Lack of communication and opacity in general has been a problem with the adtech world. The industry in general has a poor job of communicating to the end user as to why they are being tracked and how they can actually benefit from tracking, believes marketing technology veteran Luke Taylor.
“Few consumers understand how any of this works, and with lack of understanding it’s simple to just say no and block it,” explains Taylor, who is COO and founder at adtech company TrafficGuard as well as member of the Interactive Advertising Bureau’s Project Rearc, which is aiming to re-architect the digital marketing industry in response to growing privacy related concerns. He also believes the removal of IDFA by Apple is going to exacerbate that which will be detrimental to the advertiser.
In a free-wheeling interview, Taylor talks about Apple’s rushed nature of the IDFA proposal (now delayed reportedly because of intense pressure from Facebook), what advertisers are doing wrong in terms of consumer privacy, or how the adtech ecosystem encourages fraudulent traffic.
How have web browser-placed ads have already been hit by Apple’s anti-tracking opt-in requirement?

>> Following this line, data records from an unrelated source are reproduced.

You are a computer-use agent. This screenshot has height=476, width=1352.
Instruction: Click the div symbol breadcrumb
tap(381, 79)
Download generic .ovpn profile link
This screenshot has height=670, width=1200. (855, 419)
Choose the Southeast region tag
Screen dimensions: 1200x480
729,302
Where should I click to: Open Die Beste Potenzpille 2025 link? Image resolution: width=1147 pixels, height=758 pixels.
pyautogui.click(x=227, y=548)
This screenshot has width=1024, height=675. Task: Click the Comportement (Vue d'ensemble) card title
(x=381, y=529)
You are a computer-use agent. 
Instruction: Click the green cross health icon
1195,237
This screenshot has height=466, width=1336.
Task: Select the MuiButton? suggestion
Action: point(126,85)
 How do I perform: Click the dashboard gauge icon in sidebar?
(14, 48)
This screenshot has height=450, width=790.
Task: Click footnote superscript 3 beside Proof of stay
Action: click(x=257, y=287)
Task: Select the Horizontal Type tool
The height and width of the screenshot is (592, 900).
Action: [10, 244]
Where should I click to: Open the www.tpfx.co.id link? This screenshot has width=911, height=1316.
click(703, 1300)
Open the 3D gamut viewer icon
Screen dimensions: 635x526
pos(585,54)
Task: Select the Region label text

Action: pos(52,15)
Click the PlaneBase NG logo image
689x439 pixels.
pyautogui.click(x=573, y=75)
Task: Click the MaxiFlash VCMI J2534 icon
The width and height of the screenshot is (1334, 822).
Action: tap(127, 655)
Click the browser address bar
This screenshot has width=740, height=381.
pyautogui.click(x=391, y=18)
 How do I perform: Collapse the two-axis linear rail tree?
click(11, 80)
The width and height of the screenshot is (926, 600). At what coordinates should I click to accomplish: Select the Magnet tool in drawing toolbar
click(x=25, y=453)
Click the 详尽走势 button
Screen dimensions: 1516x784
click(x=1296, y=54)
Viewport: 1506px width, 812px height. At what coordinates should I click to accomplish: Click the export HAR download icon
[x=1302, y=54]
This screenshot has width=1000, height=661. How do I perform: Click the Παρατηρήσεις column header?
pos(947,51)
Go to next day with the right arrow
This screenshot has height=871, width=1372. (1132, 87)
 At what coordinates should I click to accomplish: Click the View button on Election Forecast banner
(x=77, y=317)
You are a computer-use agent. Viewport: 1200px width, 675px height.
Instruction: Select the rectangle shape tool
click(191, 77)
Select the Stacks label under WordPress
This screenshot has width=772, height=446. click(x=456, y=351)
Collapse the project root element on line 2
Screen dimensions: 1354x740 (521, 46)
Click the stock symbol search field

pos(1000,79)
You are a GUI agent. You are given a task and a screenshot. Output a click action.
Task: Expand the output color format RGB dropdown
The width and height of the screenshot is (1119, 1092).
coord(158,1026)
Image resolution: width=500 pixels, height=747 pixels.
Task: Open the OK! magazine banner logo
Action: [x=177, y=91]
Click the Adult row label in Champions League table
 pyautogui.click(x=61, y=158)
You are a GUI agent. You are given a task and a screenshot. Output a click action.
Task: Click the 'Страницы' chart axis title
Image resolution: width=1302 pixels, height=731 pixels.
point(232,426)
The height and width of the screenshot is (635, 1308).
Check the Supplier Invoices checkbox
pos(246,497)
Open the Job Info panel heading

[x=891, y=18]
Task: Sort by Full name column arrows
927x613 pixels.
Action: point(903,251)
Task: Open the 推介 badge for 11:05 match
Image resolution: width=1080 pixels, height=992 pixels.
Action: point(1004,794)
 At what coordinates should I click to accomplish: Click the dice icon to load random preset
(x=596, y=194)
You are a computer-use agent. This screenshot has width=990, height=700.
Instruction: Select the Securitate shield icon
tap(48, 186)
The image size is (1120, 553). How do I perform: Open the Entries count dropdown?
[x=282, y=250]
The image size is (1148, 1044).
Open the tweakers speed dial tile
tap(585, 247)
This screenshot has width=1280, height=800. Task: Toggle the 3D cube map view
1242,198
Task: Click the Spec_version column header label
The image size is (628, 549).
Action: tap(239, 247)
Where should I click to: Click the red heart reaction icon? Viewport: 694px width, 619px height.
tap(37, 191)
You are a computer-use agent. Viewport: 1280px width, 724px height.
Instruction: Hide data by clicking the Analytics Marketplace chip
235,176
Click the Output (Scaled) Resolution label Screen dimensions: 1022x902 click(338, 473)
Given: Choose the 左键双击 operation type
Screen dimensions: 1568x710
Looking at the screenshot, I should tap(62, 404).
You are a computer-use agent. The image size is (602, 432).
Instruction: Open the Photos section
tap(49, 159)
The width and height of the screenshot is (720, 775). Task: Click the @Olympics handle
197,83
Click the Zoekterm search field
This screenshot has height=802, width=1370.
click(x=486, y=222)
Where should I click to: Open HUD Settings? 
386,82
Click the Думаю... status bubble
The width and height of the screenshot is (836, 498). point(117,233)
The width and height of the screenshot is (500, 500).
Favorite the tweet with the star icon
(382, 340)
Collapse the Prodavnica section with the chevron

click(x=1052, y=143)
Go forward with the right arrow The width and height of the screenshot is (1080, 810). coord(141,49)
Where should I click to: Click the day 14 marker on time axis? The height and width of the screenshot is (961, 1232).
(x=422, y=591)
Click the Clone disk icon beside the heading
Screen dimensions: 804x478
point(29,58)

It seems like we have had a series of announcements and delays of new features under the pretense of consumer privacy from Google and Apple. The latest of these is the requirement for apps on the Apple store to transition from UIWebView to WKWebView where with the update of iOS 14 and macOS, Intelligent Tracking Prevention (ITP) will be activated by default.
ITP is an Apple initiative designed to prevent companies from tracking user browsing behavior. It has big implications for advertising, retargeting, attribution, frequency capping, and the value of inventory for monetization among likely hundreds of other areas.
Apple implemented ITP in its own Safari browser back in 2017 and since then it has been a cat and mouse game as ad tech tries to develop new ways to perform old tricks and Apple quashes workarounds. The challenges of operating within ITP’s bounds are about to extend beyond the Safari audience, to the full Apple audience regardless of browser.
While the deadline for WKWebView has been extended to “beyond the end of 2020”, many browsers have already implemented it as this updated framework is required if developers want to let users set their non-safari browsers as default browsers in Apple devices.
How will IDFA opt-in exacerbate the problem of mobile advertising fraud and why brands can expect to see their mobile advertising RoI go down once IDFA opt-in begins?
Opacity has always been a characteristic of the digital advertising ecosystem – and unfortunately, removal of IDFA is going to exacerbate that, to the detriment of the advertiser. With IDFA not being tracked as a default, it is one less data point available for attribution and importantly, one less data point that ad fraud perpetrators need to obfuscate or spoof to make their invalid traffic appear legitimate.
At TrafficGuard, we already see a lot of invalid traffic masquerading as devices with LAT enabled. This has been a popular way for fraudsters to attempt to obfuscate details about traffic they are sending. One user with LAT enabled is not suspicious, but high proportions of LAT enabled devices from individual sources or sites does point to suspicious activity. The removal of IDFA is going to take this to the next level because where high proportions of LAT enabled devices was previously an indicator of invalid traffic, for devices running iOS14 it will be the norm.
Impacts on advertising RoI are going to be evident in multiple ways. It is going to be harder to target users and retargeting as we know it, will no longer work. Shorter lookback windows will make it harder to determine advertising effectiveness and measure ROI, even if the underlying ROI doesn’t change.
But the biggest impact on ROI is going to be on the proportion of invalid traffic that is able to steal ad spend. Every dollar wasted on ad fraud is a dollar that delivers no ROI. It is going to be more important than ever for advertisers to use independent verification across the full advertising journey.
What the downfalls of increased consumer privacy and how can a proper balance be achieved?
Consumer privacy is definitely something that needs to be protected. There are no downfalls in increasing consumer privacy but there are certainly downfalls in some methods to achieve it. This method in particular is going to impact not only the effectiveness of advertising, which less face it, few end users really care about, but it is going to significantly impact user experience. Frequency of seeing the same ads will increase, relevance of ads to your life will decrease. Both the user and advertiser stand to lose out. As does the publisher, who is trying to monetize the content on their website through advertising – as conversions fall, so too does the value of their advertising inventory.
The second-order impacts from here could be less independent publishing, less choice as only established brands can afford to advertise in a substantially less effective digital advertising ecosystem. Ad fraud will likely flourish under the shroud of privacy features, putting more money in the pockets of organized crime.
The online world is an ecosystem and it is important to thoroughly explore the consequences of new measures. This clearly did not occur before Apple made its initial IDFA and WKWebView, as now deadlines for both have been pushed back to 2021.
Balance can be achieved but stakeholders from the whole ecosystem should be part of finding the solution – not just one company.